:: Instructions for the task ::
Would you reproduce all of the entries below, character for character?

:: Data extract ::
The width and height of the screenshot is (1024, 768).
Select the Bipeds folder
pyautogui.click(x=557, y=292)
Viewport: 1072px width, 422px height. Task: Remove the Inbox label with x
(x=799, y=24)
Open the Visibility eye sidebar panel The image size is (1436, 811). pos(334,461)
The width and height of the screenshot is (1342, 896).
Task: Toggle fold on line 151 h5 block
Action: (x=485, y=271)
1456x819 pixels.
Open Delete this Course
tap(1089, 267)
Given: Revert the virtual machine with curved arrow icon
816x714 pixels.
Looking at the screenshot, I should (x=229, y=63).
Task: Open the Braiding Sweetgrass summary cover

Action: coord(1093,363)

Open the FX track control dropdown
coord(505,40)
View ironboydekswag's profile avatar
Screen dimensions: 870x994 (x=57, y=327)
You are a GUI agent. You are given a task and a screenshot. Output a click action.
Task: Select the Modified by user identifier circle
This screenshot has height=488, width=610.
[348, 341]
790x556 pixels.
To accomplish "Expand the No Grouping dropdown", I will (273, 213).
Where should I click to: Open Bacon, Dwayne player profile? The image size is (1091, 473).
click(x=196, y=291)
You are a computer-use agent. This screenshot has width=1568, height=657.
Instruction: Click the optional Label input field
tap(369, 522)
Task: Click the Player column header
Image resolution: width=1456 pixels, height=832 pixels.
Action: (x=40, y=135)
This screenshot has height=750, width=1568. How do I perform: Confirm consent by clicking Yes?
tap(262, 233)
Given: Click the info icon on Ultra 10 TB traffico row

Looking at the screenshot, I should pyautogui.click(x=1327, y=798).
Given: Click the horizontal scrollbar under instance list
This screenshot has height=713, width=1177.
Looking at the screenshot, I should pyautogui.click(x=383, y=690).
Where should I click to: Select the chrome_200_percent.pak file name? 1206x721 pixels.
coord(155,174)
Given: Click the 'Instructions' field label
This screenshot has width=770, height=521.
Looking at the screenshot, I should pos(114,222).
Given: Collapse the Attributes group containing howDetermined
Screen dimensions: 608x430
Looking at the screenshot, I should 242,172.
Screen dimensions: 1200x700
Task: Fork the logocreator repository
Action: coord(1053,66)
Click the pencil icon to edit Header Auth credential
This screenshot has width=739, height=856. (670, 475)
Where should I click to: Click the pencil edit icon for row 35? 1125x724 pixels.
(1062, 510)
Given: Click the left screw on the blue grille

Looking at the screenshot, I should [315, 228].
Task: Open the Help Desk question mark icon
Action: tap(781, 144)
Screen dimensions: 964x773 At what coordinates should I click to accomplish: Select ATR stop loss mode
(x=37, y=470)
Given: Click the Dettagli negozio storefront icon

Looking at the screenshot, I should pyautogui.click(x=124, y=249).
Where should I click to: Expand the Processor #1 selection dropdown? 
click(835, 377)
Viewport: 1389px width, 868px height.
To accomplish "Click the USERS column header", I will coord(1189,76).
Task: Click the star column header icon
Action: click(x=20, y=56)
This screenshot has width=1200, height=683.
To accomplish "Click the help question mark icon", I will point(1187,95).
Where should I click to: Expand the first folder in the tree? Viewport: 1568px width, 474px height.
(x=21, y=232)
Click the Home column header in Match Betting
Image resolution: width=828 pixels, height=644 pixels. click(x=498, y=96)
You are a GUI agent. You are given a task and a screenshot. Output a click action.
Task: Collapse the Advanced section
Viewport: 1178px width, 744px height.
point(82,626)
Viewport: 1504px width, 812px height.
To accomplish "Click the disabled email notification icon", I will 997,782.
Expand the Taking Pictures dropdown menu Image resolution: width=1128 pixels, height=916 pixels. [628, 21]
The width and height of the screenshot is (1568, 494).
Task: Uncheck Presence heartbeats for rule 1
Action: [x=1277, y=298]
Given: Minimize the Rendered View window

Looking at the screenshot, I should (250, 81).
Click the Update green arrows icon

:: Completed exercise ::
The width and height of the screenshot is (1024, 768).
Select the Bipeds folder
pyautogui.click(x=557, y=292)
Viewport: 1072px width, 422px height. Task: Remove the Inbox label with x
(x=799, y=24)
Open the Visibility eye sidebar panel The image size is (1436, 811). pos(334,461)
The width and height of the screenshot is (1342, 896).
Task: Toggle fold on line 151 h5 block
Action: (x=485, y=271)
1456x819 pixels.
Open Delete this Course
tap(1089, 267)
Given: Revert the virtual machine with curved arrow icon
816x714 pixels.
Looking at the screenshot, I should (x=229, y=63).
Task: Open the Braiding Sweetgrass summary cover

Action: coord(1093,363)

Open the FX track control dropdown
coord(505,40)
View ironboydekswag's profile avatar
Screen dimensions: 870x994 (x=57, y=327)
You are a GUI agent. You are given a task and a screenshot. Output a click action.
Task: Select the Modified by user identifier circle
This screenshot has height=488, width=610.
[348, 341]
790x556 pixels.
To accomplish "Expand the No Grouping dropdown", I will (273, 213).
Where should I click to: Open Bacon, Dwayne player profile? The image size is (1091, 473).
click(x=196, y=291)
You are a computer-use agent. This screenshot has width=1568, height=657.
Instruction: Click the optional Label input field
tap(369, 522)
Task: Click the Player column header
Image resolution: width=1456 pixels, height=832 pixels.
Action: (x=40, y=135)
This screenshot has height=750, width=1568. How do I perform: Confirm consent by clicking Yes?
tap(262, 233)
Given: Click the info icon on Ultra 10 TB traffico row

Looking at the screenshot, I should pyautogui.click(x=1327, y=798).
Given: Click the horizontal scrollbar under instance list
This screenshot has height=713, width=1177.
Looking at the screenshot, I should pyautogui.click(x=383, y=690).
Where should I click to: Select the chrome_200_percent.pak file name? 1206x721 pixels.
coord(155,174)
Given: Click the 'Instructions' field label
This screenshot has width=770, height=521.
Looking at the screenshot, I should pos(114,222).
Given: Collapse the Attributes group containing howDetermined
Screen dimensions: 608x430
Looking at the screenshot, I should 242,172.
Screen dimensions: 1200x700
Task: Fork the logocreator repository
Action: coord(1053,66)
Click the pencil icon to edit Header Auth credential
This screenshot has width=739, height=856. (670, 475)
Where should I click to: Click the pencil edit icon for row 35? 1125x724 pixels.
(1062, 510)
Given: Click the left screw on the blue grille

Looking at the screenshot, I should [315, 228].
Task: Open the Help Desk question mark icon
Action: tap(781, 144)
Screen dimensions: 964x773 At what coordinates should I click to accomplish: Select ATR stop loss mode
(x=37, y=470)
Given: Click the Dettagli negozio storefront icon

Looking at the screenshot, I should pyautogui.click(x=124, y=249).
Where should I click to: Expand the Processor #1 selection dropdown? 
click(835, 377)
Viewport: 1389px width, 868px height.
To accomplish "Click the USERS column header", I will coord(1189,76).
Task: Click the star column header icon
Action: click(x=20, y=56)
This screenshot has width=1200, height=683.
To accomplish "Click the help question mark icon", I will point(1187,95).
Where should I click to: Expand the first folder in the tree? Viewport: 1568px width, 474px height.
(x=21, y=232)
Click the Home column header in Match Betting
Image resolution: width=828 pixels, height=644 pixels. click(x=498, y=96)
You are a GUI agent. You are given a task and a screenshot. Output a click action.
Task: Collapse the Advanced section
Viewport: 1178px width, 744px height.
point(82,626)
Viewport: 1504px width, 812px height.
To accomplish "Click the disabled email notification icon", I will 997,782.
Expand the Taking Pictures dropdown menu Image resolution: width=1128 pixels, height=916 pixels. [628, 21]
The width and height of the screenshot is (1568, 494).
Task: Uncheck Presence heartbeats for rule 1
Action: [x=1277, y=298]
Given: Minimize the Rendered View window

Looking at the screenshot, I should (250, 81).
Click the Update green arrows icon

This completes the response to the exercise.